Task description: Please reproduce each line of the data below exactly as shown.

Collected data:
_ _ _ _ _

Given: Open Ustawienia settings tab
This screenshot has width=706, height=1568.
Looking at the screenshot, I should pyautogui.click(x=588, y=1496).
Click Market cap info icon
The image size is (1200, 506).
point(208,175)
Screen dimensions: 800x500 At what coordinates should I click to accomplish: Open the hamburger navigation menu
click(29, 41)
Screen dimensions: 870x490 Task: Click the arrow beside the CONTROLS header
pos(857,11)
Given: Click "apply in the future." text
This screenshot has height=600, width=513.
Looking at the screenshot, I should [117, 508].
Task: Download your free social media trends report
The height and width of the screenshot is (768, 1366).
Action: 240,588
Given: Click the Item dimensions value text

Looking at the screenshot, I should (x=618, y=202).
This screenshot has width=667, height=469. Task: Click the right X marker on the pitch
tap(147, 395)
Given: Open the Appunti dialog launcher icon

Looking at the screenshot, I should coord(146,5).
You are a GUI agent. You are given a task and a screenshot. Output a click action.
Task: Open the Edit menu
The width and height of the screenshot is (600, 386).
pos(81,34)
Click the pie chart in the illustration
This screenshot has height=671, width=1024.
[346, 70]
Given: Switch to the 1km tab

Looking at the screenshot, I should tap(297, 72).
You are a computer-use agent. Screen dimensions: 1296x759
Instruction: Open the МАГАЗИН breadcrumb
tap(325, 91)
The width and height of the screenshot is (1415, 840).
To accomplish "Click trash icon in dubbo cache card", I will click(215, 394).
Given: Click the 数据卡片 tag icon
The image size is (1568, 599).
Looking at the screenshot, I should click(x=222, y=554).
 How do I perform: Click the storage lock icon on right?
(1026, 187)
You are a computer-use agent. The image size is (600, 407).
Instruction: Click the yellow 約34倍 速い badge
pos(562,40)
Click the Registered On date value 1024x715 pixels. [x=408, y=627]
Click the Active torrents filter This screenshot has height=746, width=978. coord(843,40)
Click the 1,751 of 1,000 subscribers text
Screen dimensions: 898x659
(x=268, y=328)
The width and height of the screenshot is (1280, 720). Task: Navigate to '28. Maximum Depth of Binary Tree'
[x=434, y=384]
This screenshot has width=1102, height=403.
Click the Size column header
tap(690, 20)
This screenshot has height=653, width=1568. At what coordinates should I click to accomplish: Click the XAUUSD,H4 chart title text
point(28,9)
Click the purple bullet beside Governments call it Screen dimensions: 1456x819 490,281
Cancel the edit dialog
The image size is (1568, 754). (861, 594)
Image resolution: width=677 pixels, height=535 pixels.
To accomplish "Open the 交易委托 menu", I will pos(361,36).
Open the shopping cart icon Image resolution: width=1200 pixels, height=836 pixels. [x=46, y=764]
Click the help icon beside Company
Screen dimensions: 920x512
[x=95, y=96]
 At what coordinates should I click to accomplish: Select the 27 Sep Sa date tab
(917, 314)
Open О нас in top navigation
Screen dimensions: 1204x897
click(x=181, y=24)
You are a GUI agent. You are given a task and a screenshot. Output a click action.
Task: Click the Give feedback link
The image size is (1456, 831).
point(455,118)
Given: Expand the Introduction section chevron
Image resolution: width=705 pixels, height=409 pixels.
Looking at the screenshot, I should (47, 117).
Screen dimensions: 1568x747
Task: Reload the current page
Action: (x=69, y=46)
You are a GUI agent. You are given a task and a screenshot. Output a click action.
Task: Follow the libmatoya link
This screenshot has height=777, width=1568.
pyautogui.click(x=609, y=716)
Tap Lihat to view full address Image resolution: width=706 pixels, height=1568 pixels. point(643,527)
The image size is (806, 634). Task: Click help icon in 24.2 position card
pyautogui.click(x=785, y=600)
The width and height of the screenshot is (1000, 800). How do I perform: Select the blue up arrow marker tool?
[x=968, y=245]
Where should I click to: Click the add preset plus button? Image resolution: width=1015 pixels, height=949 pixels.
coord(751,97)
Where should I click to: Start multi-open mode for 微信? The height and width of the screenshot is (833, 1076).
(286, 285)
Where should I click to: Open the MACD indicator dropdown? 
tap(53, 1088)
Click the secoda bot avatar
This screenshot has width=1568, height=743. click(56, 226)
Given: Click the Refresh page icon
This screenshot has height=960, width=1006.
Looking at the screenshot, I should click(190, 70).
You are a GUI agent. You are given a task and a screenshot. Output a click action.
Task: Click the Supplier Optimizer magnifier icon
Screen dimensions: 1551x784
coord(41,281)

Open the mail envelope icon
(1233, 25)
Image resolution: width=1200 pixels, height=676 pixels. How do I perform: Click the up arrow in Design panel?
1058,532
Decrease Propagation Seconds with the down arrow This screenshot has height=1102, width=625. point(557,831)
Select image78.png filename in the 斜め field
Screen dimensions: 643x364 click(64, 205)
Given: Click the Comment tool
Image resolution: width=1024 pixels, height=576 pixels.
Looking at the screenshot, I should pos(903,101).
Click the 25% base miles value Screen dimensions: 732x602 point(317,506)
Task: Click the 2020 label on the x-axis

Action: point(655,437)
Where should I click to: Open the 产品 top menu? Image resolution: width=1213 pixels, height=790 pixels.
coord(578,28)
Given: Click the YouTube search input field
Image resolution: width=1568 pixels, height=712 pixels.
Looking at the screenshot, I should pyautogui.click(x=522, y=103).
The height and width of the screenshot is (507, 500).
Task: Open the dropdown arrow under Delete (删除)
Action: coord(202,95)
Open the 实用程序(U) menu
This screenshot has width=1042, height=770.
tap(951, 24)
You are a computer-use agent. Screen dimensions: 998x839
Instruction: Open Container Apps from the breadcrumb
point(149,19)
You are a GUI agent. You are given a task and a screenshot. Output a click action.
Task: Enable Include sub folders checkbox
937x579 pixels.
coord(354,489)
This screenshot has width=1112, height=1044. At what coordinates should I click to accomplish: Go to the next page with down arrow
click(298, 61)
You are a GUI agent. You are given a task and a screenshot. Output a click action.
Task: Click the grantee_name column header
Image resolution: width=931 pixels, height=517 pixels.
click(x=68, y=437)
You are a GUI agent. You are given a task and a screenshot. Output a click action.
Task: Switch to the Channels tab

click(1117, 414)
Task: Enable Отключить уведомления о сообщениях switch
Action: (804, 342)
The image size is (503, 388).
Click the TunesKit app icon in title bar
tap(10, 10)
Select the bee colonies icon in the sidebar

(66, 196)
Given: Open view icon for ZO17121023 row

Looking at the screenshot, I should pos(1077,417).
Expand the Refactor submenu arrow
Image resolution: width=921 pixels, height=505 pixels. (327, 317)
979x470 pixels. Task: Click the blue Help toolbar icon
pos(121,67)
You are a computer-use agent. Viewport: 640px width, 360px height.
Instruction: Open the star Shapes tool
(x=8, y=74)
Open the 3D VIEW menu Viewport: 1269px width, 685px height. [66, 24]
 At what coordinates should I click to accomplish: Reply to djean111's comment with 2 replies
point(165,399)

_ _ _ _ _

Answer box:
Given: Open Ustawienia settings tab
This screenshot has width=706, height=1568.
Looking at the screenshot, I should pyautogui.click(x=588, y=1496).
Click Market cap info icon
The image size is (1200, 506).
point(208,175)
Screen dimensions: 800x500 At what coordinates should I click to accomplish: Open the hamburger navigation menu
click(29, 41)
Screen dimensions: 870x490 Task: Click the arrow beside the CONTROLS header
pos(857,11)
Given: Click "apply in the future." text
This screenshot has height=600, width=513.
Looking at the screenshot, I should [117, 508].
Task: Download your free social media trends report
The height and width of the screenshot is (768, 1366).
Action: 240,588
Given: Click the Item dimensions value text

Looking at the screenshot, I should (x=618, y=202).
This screenshot has width=667, height=469. Task: Click the right X marker on the pitch
tap(147, 395)
Given: Open the Appunti dialog launcher icon

Looking at the screenshot, I should coord(146,5).
You are a GUI agent. You are given a task and a screenshot. Output a click action.
Task: Open the Edit menu
The width and height of the screenshot is (600, 386).
pos(81,34)
Click the pie chart in the illustration
This screenshot has height=671, width=1024.
[346, 70]
Given: Switch to the 1km tab

Looking at the screenshot, I should tap(297, 72).
You are a computer-use agent. Screen dimensions: 1296x759
Instruction: Open the МАГАЗИН breadcrumb
tap(325, 91)
The width and height of the screenshot is (1415, 840).
To accomplish "Click trash icon in dubbo cache card", I will click(215, 394).
Given: Click the 数据卡片 tag icon
The image size is (1568, 599).
Looking at the screenshot, I should click(x=222, y=554).
 How do I perform: Click the storage lock icon on right?
(1026, 187)
You are a computer-use agent. The image size is (600, 407).
Instruction: Click the yellow 約34倍 速い badge
pos(562,40)
Click the Registered On date value 1024x715 pixels. [x=408, y=627]
Click the Active torrents filter This screenshot has height=746, width=978. coord(843,40)
Click the 1,751 of 1,000 subscribers text
Screen dimensions: 898x659
(x=268, y=328)
The width and height of the screenshot is (1280, 720). Task: Navigate to '28. Maximum Depth of Binary Tree'
[x=434, y=384]
This screenshot has width=1102, height=403.
Click the Size column header
tap(690, 20)
This screenshot has height=653, width=1568. At what coordinates should I click to accomplish: Click the XAUUSD,H4 chart title text
point(28,9)
Click the purple bullet beside Governments call it Screen dimensions: 1456x819 490,281
Cancel the edit dialog
The image size is (1568, 754). (861, 594)
Image resolution: width=677 pixels, height=535 pixels.
To accomplish "Open the 交易委托 menu", I will pos(361,36).
Open the shopping cart icon Image resolution: width=1200 pixels, height=836 pixels. [x=46, y=764]
Click the help icon beside Company
Screen dimensions: 920x512
[x=95, y=96]
 At what coordinates should I click to accomplish: Select the 27 Sep Sa date tab
(917, 314)
Open О нас in top navigation
Screen dimensions: 1204x897
click(x=181, y=24)
You are a GUI agent. You are given a task and a screenshot. Output a click action.
Task: Click the Give feedback link
The image size is (1456, 831).
point(455,118)
Given: Expand the Introduction section chevron
Image resolution: width=705 pixels, height=409 pixels.
Looking at the screenshot, I should (47, 117).
Screen dimensions: 1568x747
Task: Reload the current page
Action: (x=69, y=46)
You are a GUI agent. You are given a task and a screenshot. Output a click action.
Task: Follow the libmatoya link
This screenshot has height=777, width=1568.
pyautogui.click(x=609, y=716)
Tap Lihat to view full address Image resolution: width=706 pixels, height=1568 pixels. point(643,527)
The image size is (806, 634). Task: Click help icon in 24.2 position card
pyautogui.click(x=785, y=600)
The width and height of the screenshot is (1000, 800). How do I perform: Select the blue up arrow marker tool?
[x=968, y=245]
Where should I click to: Click the add preset plus button? Image resolution: width=1015 pixels, height=949 pixels.
coord(751,97)
Where should I click to: Start multi-open mode for 微信? The height and width of the screenshot is (833, 1076).
(286, 285)
Where should I click to: Open the MACD indicator dropdown? 
tap(53, 1088)
Click the secoda bot avatar
This screenshot has width=1568, height=743. click(56, 226)
Given: Click the Refresh page icon
This screenshot has height=960, width=1006.
Looking at the screenshot, I should click(190, 70).
You are a GUI agent. You are given a task and a screenshot. Output a click action.
Task: Click the Supplier Optimizer magnifier icon
Screen dimensions: 1551x784
coord(41,281)

Open the mail envelope icon
(1233, 25)
Image resolution: width=1200 pixels, height=676 pixels. How do I perform: Click the up arrow in Design panel?
1058,532
Decrease Propagation Seconds with the down arrow This screenshot has height=1102, width=625. point(557,831)
Select image78.png filename in the 斜め field
Screen dimensions: 643x364 click(64, 205)
Given: Click the Comment tool
Image resolution: width=1024 pixels, height=576 pixels.
Looking at the screenshot, I should pos(903,101).
Click the 25% base miles value Screen dimensions: 732x602 point(317,506)
Task: Click the 2020 label on the x-axis

Action: point(655,437)
Where should I click to: Open the 产品 top menu? Image resolution: width=1213 pixels, height=790 pixels.
coord(578,28)
Given: Click the YouTube search input field
Image resolution: width=1568 pixels, height=712 pixels.
Looking at the screenshot, I should pyautogui.click(x=522, y=103).
The height and width of the screenshot is (507, 500).
Task: Open the dropdown arrow under Delete (删除)
Action: coord(202,95)
Open the 实用程序(U) menu
This screenshot has width=1042, height=770.
tap(951, 24)
You are a computer-use agent. Screen dimensions: 998x839
Instruction: Open Container Apps from the breadcrumb
point(149,19)
You are a GUI agent. You are given a task and a screenshot. Output a click action.
Task: Enable Include sub folders checkbox
937x579 pixels.
coord(354,489)
This screenshot has width=1112, height=1044. At what coordinates should I click to accomplish: Go to the next page with down arrow
click(298, 61)
You are a GUI agent. You are given a task and a screenshot. Output a click action.
Task: Click the grantee_name column header
Image resolution: width=931 pixels, height=517 pixels.
click(x=68, y=437)
You are a GUI agent. You are given a task and a screenshot. Output a click action.
Task: Switch to the Channels tab

click(1117, 414)
Task: Enable Отключить уведомления о сообщениях switch
Action: (804, 342)
The image size is (503, 388).
Click the TunesKit app icon in title bar
tap(10, 10)
Select the bee colonies icon in the sidebar

(66, 196)
Given: Open view icon for ZO17121023 row

Looking at the screenshot, I should pos(1077,417).
Expand the Refactor submenu arrow
Image resolution: width=921 pixels, height=505 pixels. (327, 317)
979x470 pixels. Task: Click the blue Help toolbar icon
pos(121,67)
You are a computer-use agent. Viewport: 640px width, 360px height.
Instruction: Open the star Shapes tool
(x=8, y=74)
Open the 3D VIEW menu Viewport: 1269px width, 685px height. [66, 24]
 At what coordinates should I click to accomplish: Reply to djean111's comment with 2 replies
point(165,399)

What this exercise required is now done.